A l'occasion de la naissance de l'EAT-CH, nous avons adressé trois questions à l'historien de théâtre Joël Aguet, directeur de la rédaction francophone du Dictionnaire du Théâtre en Suisse (à l'Université de Berne) et Dramaturge au théâtre de Carouge.

Y-a-t-il une tradition continue de l’écriture dramatique en Suisse Romande? Ou plutôt une alternance de moments fastes et moins fastes?

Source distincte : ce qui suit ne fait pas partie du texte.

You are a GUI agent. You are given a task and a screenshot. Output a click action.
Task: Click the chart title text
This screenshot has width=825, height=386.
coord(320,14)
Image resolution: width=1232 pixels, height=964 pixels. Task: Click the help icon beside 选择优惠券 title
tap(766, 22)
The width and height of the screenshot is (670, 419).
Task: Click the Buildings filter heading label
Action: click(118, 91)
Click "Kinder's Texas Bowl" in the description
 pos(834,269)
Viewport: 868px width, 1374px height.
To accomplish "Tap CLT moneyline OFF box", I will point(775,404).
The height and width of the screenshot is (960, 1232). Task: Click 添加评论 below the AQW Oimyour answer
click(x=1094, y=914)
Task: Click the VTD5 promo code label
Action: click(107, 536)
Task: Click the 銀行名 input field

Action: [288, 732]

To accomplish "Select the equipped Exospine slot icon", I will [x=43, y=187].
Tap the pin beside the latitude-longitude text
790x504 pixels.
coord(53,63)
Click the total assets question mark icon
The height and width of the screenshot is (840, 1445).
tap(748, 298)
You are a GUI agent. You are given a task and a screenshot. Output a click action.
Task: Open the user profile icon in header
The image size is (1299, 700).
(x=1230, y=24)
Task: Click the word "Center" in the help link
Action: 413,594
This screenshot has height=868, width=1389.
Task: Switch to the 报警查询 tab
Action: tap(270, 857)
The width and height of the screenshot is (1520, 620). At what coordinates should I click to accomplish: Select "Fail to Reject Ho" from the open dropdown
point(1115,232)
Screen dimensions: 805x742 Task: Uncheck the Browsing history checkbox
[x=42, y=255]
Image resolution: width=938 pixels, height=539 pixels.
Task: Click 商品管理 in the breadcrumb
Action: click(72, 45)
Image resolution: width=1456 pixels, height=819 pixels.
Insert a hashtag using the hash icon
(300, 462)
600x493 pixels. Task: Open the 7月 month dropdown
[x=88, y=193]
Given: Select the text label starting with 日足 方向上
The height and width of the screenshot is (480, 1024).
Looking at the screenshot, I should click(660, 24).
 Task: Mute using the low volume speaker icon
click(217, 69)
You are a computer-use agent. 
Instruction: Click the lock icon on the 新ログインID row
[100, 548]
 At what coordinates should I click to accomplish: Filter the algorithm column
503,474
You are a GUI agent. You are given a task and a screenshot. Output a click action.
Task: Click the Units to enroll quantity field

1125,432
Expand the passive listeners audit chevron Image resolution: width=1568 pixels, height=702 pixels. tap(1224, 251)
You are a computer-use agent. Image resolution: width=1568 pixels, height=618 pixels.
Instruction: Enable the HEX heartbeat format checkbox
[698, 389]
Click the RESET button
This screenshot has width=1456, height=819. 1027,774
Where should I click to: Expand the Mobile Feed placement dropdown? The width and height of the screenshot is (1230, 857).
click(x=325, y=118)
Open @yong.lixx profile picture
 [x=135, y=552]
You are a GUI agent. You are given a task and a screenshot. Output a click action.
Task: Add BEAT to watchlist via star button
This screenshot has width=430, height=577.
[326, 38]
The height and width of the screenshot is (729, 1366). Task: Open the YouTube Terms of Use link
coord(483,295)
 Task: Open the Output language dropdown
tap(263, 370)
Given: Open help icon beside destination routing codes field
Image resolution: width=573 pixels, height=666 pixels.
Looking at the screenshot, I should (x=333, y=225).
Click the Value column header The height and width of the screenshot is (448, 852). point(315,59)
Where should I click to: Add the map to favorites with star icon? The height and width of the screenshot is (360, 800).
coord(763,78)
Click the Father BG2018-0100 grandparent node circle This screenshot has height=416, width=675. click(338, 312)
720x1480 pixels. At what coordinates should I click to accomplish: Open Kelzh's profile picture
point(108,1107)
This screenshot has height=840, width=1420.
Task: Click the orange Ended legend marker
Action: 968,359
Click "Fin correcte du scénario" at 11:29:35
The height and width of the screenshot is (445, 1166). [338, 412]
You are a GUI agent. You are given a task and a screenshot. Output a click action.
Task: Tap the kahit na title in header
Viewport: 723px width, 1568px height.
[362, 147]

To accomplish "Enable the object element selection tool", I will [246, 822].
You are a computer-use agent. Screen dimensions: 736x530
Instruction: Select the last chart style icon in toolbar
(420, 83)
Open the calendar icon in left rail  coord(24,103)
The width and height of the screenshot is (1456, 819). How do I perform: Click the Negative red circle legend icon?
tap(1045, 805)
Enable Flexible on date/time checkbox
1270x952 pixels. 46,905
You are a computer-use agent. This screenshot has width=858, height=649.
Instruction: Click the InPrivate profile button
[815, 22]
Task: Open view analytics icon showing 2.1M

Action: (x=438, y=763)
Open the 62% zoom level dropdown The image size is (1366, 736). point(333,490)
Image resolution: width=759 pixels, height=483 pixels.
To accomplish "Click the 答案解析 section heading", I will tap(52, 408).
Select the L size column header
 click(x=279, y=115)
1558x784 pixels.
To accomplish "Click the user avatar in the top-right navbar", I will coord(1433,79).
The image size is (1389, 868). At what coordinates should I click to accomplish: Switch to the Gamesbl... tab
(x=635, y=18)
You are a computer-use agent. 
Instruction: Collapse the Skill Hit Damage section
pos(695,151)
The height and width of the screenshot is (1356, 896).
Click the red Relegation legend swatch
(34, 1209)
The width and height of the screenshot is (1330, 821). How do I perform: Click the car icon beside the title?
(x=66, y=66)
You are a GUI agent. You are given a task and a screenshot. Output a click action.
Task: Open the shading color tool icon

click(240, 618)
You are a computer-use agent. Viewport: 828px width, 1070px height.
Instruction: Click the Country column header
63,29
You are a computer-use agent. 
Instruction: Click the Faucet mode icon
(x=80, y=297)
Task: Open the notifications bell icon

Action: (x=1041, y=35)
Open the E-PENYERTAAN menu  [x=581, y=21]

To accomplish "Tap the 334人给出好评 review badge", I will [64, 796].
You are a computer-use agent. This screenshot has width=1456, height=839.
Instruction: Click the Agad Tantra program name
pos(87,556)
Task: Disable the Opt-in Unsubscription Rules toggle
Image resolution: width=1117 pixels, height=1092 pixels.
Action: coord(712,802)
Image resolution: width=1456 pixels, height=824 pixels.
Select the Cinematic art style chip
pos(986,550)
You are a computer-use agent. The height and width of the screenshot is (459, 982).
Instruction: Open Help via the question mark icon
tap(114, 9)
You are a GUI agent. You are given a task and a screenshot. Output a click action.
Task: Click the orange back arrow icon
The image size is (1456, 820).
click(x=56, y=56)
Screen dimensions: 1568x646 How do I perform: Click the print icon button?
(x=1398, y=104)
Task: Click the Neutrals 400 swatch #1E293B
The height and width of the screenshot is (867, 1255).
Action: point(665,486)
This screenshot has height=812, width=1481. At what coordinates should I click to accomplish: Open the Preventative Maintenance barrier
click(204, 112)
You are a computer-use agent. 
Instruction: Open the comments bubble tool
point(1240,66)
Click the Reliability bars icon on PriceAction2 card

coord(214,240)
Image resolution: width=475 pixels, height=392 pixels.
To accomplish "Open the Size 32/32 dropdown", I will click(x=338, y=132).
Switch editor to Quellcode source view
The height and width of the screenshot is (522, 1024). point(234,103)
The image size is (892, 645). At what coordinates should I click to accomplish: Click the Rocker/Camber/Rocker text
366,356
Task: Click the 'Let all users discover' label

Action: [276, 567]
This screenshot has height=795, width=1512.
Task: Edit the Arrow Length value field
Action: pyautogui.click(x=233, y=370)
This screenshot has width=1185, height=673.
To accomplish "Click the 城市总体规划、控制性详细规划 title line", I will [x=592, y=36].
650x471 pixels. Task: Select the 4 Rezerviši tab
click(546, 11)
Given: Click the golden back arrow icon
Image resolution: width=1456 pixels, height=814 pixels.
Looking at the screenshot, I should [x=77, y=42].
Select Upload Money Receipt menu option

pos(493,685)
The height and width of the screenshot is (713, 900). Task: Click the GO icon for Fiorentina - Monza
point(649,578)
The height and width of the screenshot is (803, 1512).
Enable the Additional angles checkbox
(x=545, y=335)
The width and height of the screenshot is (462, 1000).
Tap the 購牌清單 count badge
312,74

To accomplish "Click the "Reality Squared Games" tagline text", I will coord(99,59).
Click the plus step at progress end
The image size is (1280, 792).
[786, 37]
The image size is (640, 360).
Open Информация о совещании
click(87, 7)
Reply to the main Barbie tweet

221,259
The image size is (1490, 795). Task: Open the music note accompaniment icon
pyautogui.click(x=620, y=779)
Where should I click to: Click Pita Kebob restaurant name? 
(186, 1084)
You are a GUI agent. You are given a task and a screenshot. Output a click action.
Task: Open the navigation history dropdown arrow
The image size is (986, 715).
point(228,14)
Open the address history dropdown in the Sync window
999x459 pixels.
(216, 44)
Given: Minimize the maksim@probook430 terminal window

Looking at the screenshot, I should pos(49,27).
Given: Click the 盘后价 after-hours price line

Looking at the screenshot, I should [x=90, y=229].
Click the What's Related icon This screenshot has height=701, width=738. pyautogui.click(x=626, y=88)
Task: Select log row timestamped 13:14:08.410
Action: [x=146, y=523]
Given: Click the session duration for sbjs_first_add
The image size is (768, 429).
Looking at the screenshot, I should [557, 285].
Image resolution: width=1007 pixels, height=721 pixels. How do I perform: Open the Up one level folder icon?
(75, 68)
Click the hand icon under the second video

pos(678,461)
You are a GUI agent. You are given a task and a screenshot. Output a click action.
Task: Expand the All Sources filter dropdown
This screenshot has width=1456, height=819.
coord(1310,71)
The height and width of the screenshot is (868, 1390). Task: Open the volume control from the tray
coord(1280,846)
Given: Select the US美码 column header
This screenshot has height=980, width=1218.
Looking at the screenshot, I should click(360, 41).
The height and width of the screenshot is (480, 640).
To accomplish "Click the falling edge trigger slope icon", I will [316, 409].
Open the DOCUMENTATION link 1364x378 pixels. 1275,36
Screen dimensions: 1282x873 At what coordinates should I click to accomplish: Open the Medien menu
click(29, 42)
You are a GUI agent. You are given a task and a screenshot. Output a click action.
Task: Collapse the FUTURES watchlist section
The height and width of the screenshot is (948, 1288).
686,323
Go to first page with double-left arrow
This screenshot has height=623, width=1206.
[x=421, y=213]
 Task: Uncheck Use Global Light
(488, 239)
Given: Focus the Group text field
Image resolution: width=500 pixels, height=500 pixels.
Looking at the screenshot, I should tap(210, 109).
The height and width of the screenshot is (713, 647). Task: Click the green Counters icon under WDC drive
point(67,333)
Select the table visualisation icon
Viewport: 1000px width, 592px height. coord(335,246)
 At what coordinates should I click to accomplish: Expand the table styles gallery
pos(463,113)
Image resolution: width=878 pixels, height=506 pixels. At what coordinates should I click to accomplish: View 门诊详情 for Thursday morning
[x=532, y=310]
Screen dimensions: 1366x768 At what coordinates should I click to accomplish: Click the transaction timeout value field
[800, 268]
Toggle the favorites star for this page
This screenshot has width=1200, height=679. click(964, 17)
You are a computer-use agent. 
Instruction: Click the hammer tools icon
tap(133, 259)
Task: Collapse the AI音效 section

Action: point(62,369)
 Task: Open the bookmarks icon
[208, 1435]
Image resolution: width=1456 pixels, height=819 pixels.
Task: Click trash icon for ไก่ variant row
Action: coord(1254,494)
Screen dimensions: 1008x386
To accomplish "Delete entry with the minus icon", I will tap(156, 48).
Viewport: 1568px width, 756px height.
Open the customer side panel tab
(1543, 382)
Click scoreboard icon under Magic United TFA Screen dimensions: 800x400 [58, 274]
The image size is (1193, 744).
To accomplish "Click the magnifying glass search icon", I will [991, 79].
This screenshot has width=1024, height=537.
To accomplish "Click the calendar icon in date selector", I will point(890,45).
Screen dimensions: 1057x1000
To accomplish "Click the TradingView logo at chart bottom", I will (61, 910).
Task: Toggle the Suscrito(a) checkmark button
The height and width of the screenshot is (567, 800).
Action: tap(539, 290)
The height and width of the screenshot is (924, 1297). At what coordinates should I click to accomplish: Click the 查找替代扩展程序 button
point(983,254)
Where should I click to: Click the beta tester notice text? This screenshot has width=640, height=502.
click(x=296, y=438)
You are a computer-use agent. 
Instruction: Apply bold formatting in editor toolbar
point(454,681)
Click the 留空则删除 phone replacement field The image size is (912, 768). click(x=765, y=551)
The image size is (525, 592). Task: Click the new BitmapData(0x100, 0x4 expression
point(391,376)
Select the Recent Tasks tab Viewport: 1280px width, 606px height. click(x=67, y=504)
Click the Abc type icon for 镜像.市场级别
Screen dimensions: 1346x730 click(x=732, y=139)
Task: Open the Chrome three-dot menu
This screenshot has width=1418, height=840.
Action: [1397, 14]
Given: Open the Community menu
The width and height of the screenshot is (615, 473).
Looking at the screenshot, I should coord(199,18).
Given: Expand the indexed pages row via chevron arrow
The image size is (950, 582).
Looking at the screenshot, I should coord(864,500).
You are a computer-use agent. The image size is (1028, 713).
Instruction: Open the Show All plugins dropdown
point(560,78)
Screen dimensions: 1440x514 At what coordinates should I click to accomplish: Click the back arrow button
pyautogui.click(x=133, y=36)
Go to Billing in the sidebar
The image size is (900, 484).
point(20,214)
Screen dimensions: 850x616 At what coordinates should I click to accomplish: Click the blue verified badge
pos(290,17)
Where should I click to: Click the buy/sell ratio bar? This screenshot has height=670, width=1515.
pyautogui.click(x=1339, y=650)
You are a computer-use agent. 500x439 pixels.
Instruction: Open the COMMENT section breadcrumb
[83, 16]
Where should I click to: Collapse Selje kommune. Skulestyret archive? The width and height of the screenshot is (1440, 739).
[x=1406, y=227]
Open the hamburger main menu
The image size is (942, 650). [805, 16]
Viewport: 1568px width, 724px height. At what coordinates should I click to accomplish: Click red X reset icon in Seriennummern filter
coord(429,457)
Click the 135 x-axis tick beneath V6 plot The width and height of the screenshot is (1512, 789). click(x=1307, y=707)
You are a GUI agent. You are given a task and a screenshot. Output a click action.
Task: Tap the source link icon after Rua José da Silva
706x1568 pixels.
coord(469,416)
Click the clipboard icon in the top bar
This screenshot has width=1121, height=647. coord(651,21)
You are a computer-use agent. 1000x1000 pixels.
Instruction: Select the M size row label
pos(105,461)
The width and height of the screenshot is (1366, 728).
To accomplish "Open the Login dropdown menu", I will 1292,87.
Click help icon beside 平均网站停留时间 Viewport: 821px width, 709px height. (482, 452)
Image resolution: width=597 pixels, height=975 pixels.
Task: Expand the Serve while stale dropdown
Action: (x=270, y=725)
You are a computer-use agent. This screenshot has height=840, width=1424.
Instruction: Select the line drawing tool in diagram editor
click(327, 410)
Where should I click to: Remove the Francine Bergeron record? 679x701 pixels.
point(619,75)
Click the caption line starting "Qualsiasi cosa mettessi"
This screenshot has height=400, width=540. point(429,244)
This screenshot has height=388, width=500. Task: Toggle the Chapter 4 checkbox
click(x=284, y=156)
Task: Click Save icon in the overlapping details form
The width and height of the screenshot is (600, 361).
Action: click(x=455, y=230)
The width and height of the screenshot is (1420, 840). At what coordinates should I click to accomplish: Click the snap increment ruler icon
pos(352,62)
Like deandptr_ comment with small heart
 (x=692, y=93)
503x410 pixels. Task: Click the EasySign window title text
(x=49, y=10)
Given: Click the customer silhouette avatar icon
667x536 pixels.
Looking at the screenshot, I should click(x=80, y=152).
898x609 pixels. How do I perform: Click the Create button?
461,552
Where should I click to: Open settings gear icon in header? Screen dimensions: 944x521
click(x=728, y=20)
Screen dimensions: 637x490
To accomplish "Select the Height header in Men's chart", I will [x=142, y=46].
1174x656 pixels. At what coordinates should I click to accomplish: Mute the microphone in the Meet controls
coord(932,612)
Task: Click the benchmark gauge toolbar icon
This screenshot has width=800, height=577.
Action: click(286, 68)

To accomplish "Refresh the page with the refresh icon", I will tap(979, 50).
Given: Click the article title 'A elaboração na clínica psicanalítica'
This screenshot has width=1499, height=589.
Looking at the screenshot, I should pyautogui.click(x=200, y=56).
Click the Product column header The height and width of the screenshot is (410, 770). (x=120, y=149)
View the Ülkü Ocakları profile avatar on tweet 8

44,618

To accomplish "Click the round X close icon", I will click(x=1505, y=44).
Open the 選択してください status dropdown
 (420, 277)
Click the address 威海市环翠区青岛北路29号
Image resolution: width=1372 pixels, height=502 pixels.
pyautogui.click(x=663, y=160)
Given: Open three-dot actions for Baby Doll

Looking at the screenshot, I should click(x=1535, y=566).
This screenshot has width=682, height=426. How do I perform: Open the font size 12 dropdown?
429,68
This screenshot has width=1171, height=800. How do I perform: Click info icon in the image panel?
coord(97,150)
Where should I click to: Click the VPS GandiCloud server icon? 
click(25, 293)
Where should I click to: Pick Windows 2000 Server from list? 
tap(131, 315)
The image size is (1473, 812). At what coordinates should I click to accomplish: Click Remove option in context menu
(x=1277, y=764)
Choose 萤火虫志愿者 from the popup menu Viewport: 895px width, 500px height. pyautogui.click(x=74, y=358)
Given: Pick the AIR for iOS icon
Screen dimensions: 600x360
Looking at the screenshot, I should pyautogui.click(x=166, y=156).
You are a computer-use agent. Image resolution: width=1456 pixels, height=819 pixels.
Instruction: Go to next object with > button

Des auteurs de pièces de théâtre qui publient leurs écrits, il y en a depuis le milieu du XVIIIe siècle au moins dans cette région qui ne se considérait pas encore comme la Suisse romande. Il me semble possible de chiffrer grossièrement le nombre des auteurs dont les textes dramatiques ont été édités : une cinquantaine d’écrivains au XVIIIe, cent cinquante au XIXe, trois à quatre cents jusqu’à la Seconde Guerre mondiale et au moins le double ensuite. Parmi toutes ces oeuvres individuelles il en est plusieurs de grand intérêt et je ne puis que vous inciter à jeter un coup d’oeil à l’Histoire de la Littérature en Suisse romande, réalisée sous la direction du professeur Roger Francillon pour en avoir quelque idée.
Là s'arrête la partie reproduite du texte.